YOUR TASK:
Each entry, from beginning to end, is to be transcribed verbatim.

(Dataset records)

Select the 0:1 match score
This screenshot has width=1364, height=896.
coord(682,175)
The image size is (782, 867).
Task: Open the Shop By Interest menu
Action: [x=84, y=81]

RESPONSE:
Select the 0:1 match score
This screenshot has width=1364, height=896.
coord(682,175)
The image size is (782, 867).
Task: Open the Shop By Interest menu
Action: [x=84, y=81]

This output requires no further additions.